The stills below illustrate a scene between Helen and the police officer who has sort of befriended her. He wants her to give up Bobby.
This entire scene is made up of two shots. Shots 1, 2, and 4 above are the same. The camera pans with the cop as he sits down across from Helen, framing her over his shoulder. When she exits (in shot 4), the camera stays static and watches her leave. The only other coverage in this scene is shot 3 – the close-up of the officer.
I’ve talked about “owning scenes” via shot selection in my recent posts about A Dangerous Method and Tuesday, After Christmas. I think it would be obvious here: it’s not Helen’s scene. She never gets a close-up and we don’t start on her. We can make a case against this though – she is the one “revealed.” The second image above shows that – we don’t see her at first (shot 1) and then we do (shot 2). This idea of someone holding power (that is, suspense), gives them control over the scene. Secondly, the fact that we watch her leave, not quite from his perspective, instead of going back to his eyes to get his reaction as she leaves gives her a bit more of a privileged position.

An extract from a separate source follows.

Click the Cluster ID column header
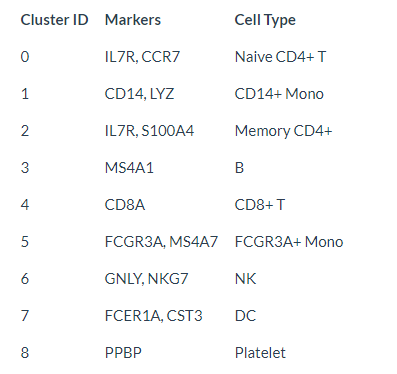 point(54,20)
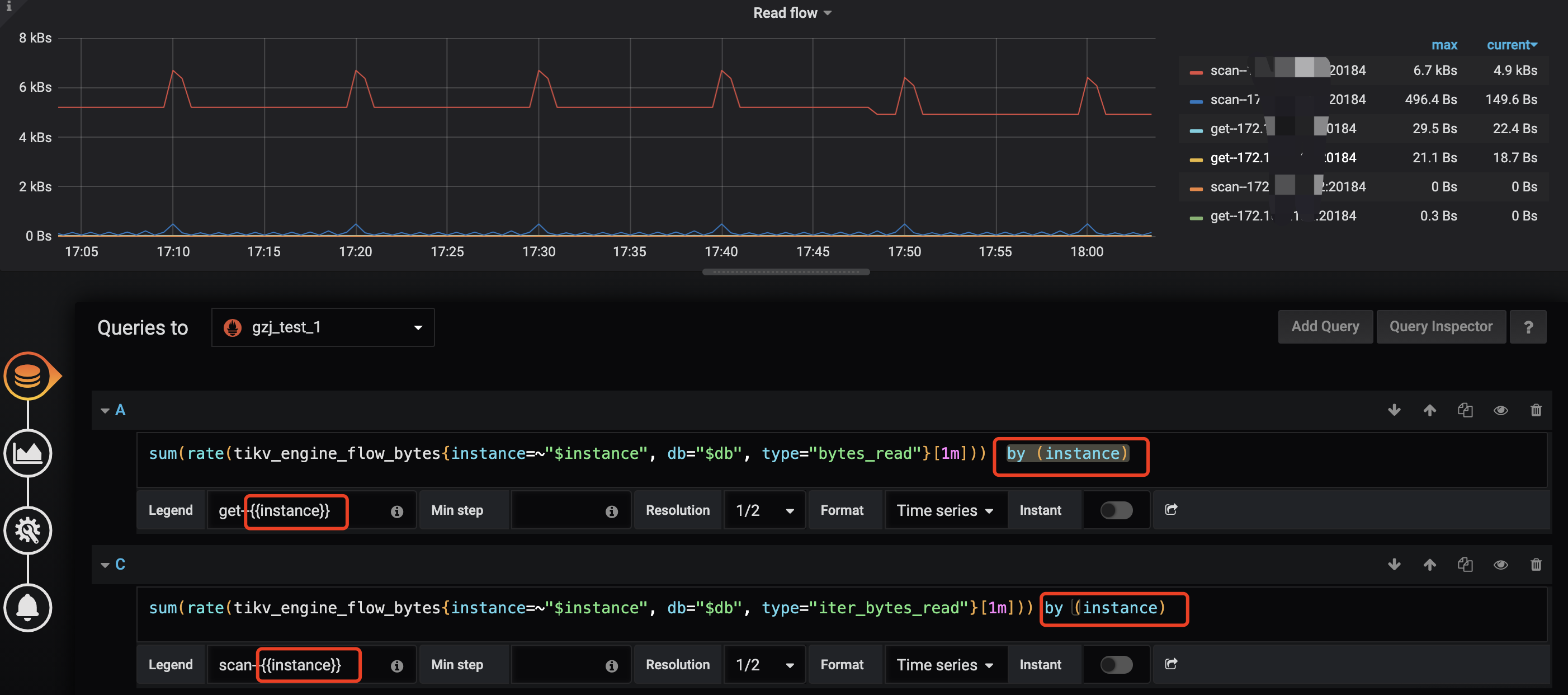Sort legend by max column header
This screenshot has height=695, width=1568.
tap(1444, 45)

But my feeling is that Schatzberg is a much less clinical director than a Cronenberg and that he wasn’t thinking as much of the psychological impact of this shot selection. Schatzberg’s films have the feel of naturalism and spontaneity, and my guess is that the lone close-up felt right.
What is worth noting here though, is the total lack of coverage that functions in a different way than the long take. These aren’t long takes for the sake of. There is plenty of cutting here (Schatzberg uses the close-up three times in the short scene). But it is a great look at the essential building blocks of a scene (pan to show the space, frame the over-the-shoulder with enough depth to imply an off-screen presence when Helen looks away, close-up to show eyes/reactions) without the overuse of shots simply for rhythm. Panic in Needle Park isn’t a film that was shot to be edited (as one can plainly see in, for example, any Scorsese film). Instead, it’s a film that is shot to be felt. The cuts in here aren’t for jolts or subtle effects. They’re to tell the story and only that. Seems like a simple concept, but it’s really not. Watch any current day scene to get a feel for how much coverage makes up two people at a table. Whether it’s your classic five shots (wide-shot, two mediums, two close-ups), or Tarantino’s camera circling the table, the angles generally change frequently to lend interpretations alongside the story.